With neither a water-feature nor a wind-chime in sight, my apartment is hardly a model of feng shui-informed design. That said, for years I have unwittingly obeyed some of its golden rules: my home is full of plants, my bed is not positioned under a window, my cupboards are clutter-free and, most importantly, I share this Zen palace with a fish - a magnificent, electric blue, long-finned Siamese fighting fish.
But don't let the good looks fool you, for as the name might imply, this fish has an appalling attitude, which I fear is redirecting any good energy straight off the balcony. Gills flare aggressively and fins flap flamenco-style every time I walk past the bowl, not to mention the constant surface-darting and aggressive bubble-blowing.
And though he lives in a beautiful, hand-blown glass bowl, with the usual furnishings of pebbles and plants, said fish lives alone, for he struggles to differentiate between friends and food. The male of the species, I discovered to my dismay, is known for killing and often eating those who invade his territory. How nice.
However, I must perhaps take some responsibility for this creature's bad behaviour. Being unfamiliar with Betta Splendens as I was when the kind gentleman at the garden centre handed me a tub of regular fish food, I presumed that it would do. Not so.
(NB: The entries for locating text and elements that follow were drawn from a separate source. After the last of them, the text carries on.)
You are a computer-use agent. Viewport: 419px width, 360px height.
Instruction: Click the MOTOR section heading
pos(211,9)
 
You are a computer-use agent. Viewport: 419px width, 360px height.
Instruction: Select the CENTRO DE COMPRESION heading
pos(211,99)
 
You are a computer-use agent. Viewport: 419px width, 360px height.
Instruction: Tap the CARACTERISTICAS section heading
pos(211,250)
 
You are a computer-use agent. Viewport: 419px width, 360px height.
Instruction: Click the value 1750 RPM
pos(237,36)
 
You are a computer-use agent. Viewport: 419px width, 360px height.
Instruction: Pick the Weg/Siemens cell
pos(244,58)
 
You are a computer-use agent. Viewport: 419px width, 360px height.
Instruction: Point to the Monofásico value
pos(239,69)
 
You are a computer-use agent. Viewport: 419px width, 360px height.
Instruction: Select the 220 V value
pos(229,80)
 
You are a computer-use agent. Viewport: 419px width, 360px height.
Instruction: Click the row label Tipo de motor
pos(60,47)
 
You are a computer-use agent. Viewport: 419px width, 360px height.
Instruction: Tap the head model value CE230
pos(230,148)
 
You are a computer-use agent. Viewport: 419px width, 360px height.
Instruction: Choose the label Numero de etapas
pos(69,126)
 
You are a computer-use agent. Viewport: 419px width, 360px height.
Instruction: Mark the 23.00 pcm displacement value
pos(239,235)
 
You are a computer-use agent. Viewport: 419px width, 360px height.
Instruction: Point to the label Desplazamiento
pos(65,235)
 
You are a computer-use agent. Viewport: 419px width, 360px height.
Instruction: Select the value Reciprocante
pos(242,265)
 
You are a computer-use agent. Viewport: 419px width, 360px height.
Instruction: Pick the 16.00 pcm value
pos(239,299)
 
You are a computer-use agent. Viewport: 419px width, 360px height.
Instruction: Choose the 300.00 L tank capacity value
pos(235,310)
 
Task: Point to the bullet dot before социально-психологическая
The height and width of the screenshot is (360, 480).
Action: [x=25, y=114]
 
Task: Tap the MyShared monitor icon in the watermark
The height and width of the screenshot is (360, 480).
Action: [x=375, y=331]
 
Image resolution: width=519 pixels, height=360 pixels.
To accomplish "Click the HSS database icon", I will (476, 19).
For a week, my finned friend devoured the morsels at lightning speed only to promptly spit the flakes back out in disgust. A quick Google search informed me that gourmet food was called for and now the carnivorous feeder feasts on delicious pellets of wheat flour and bloodworms.
Some might call it justice that these bright red pellets, which are as small as salt granules, often find their way into my coffee and stick like fairy dust to my clothes. I suppose I should count myself lucky that the fish doesn't crave its ancestral diet of mosquito larvae from the rice paddies of Thailand.
Despite his improved diet, this fish was still six centimetres of pure aggression. Another internet search revealed one potential reason why: according to feng shui masters, aquariums will never bring harmony to a home if positioned in the kitchen or the bedroom. By artistically arranging my fish bowl on the edge of a long marbled kitchen counter I had, in fact, channelled the House of Horrors rather than Little House on the Prairie.